Anyway, my main point (which you ignored, or can’t refute) was the Coalition’s MISERABLE job at destroying the Iraqi Airforce: 52.788 sorties (several official sources even claim “over 100.000 sorties” !) that resulted in 41.309 strikes with 88.500 tons of bombs dropped, only to destroy 141 of over 800 Iraqi warplanes, and hardly any Iraqi “Scud” launchers in the plain desert!

That’s 374,38 to 709,21 sorties, which resulted in 292,97 strikes, with 627,65 tons of bombs dropped,
TO DESTROY

EACH

INDIVIDUAL

IRAQI WARPLANE ,
AND YOU STILL GOT ONLY 17,6 % OF THEM !!! (And sometimes got shot down yourselves, in the air and from the ground)

Patriot: Now is the moment for you to feel proud about your airforce.

Perhaps that had something to do with over 130 aircraft fleeing to Iran, no?

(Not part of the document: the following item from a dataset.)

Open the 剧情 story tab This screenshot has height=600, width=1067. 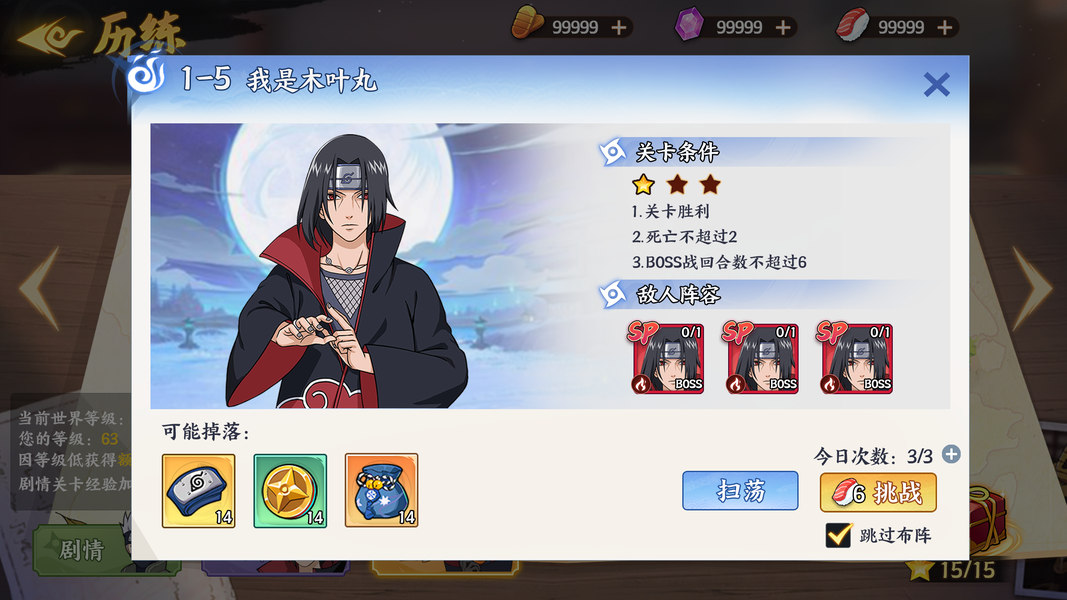point(82,550)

Byron back with more ignorant posts. The last time I replied to you, you were spouting unsupported nonsense about the Air Force dropping dozens of JDAMs on empty desert.

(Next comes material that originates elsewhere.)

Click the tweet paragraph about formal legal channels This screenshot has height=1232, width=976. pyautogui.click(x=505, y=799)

“The role of manned air strike is on the way into the history books. Down and dirty ground action will determine who wins and who loses.”

Funny, because manned air strikes were used in Kosovo, Iraq, Afghanistan, and…Libya. Manned air strikes will only go away when there’s piloting AI advanced AND cheap enough to completely displace it.

“Regarding the technology, at this time it appears that other then the United States nobody else is going to invest in this costly technology. Like stealth if they can steal it fine, the J-20/F-117, but nobody else has invested in stealth R&D.”

LOL. They steal some tech to incorporate into the J-20…therefore they aren’t investing in it? What? China has the J-20, Russia and India have the PAK-FA, and NATO allies are all investing in the F-35. The US seeks a total stealth fighter fleet. What?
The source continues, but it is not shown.